Many Cloud-based Contact Center Vendors Not Yet Ready for WebRTC


While interest rises in the WebRTC standard and many people write about its potential in social media, there has been more confusion – and a little panic – about what it means for the call center industry.

WebRTC is the standard behind a free, open project designed to allow high-quality, real-time communication applications to be developed in the browser via simple Java APIs and HTML5. What it essentially means is that you can easily engage in video or audio communications with people all over the world as easily as clicking on a link. From a social media perspective, it will enable cross-platform and cross-browser video and audio communications with far less fuss and preparation than it does now.

It’s easy to see the opportunities it presents in the contact center. Customers using WebRTC will essentially blur the line between voice and Web communications. WebRTC will usher in new users of technologies such as Web chat combined with voice, click-to-chat and even video calling. The typical customer today browses a company Web site and – if he or she wishes to speak with an agent about a product or service – must dial in to a toll-free number. He or she must then direct the agent who answers to the Web page in question so both parties are looking at the same page. But WebRTC will entirely change the game because it will essentially sync the voice or video call and the customer’s browsing session.

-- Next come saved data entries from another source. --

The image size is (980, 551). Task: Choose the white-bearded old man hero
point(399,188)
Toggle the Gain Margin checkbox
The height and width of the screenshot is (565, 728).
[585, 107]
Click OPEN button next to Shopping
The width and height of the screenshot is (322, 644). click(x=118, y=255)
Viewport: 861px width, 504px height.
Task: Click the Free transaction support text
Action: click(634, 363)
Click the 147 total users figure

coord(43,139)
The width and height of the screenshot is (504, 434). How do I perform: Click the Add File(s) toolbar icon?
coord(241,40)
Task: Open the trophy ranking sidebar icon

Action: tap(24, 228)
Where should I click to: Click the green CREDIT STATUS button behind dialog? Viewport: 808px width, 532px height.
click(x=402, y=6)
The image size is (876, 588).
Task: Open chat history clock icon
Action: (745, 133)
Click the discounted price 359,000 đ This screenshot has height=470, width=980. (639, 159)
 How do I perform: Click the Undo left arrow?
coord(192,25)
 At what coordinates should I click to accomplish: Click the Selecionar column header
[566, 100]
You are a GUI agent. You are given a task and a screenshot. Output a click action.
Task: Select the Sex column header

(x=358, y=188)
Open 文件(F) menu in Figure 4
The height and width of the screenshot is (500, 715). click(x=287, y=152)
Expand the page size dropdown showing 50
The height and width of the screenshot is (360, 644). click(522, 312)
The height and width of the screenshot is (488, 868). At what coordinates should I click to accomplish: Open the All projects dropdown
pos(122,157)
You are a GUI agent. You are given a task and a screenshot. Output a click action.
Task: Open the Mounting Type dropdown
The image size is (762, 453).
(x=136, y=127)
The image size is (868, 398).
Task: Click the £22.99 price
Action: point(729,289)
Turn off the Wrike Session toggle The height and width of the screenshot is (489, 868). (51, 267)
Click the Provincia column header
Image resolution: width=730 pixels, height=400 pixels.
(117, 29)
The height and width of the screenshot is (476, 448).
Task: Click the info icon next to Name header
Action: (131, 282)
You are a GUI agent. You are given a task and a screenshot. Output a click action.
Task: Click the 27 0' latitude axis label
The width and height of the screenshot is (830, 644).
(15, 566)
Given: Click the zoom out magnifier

According to a recent blog post from cloud-based contact center solutions provider EchoPass, however, most contact centers aren’t yet ready to handle WebRTC communications.

“Most cloud-based contact centers may not yet have proper infrastructure in place today to support WebRTC interactions,” blogged Echopass’ Alain Mowad in Part 2 of a post about the potential of the standard. “Beyond the bandwidth and latency concerns of carrying both voice and video over IP, endpoint devices typically used by agents (regardless whether they use soft phone clients or physical desktop phones) may not be compatible with WebRTC protocol. Many handset phone providers and soft client vendors have WebRTC as a requirement on their roadmaps for the near future, which could require software and hardware updates.”

In Part 1 of his blog, Mowad notes that current technology requires initiating multiple calls and working through the unreliable process of re-associating the call with the context data, an inconvenient process, particularly if the device being used doesn’t support calls. WebRTC will essentially eliminate the challenges of plugins, making separate calls and re-associating the call with the context data.

While many contact center vendors are building bridges or workarounds to allow use of WebRTC, few have built it into their core products as a native feature. Mowad notes that there are likely to be early movers in WebRTC, and they will forge the path for the other companies that come after. The real question with WebRTC, he notes, is not why or how, but when?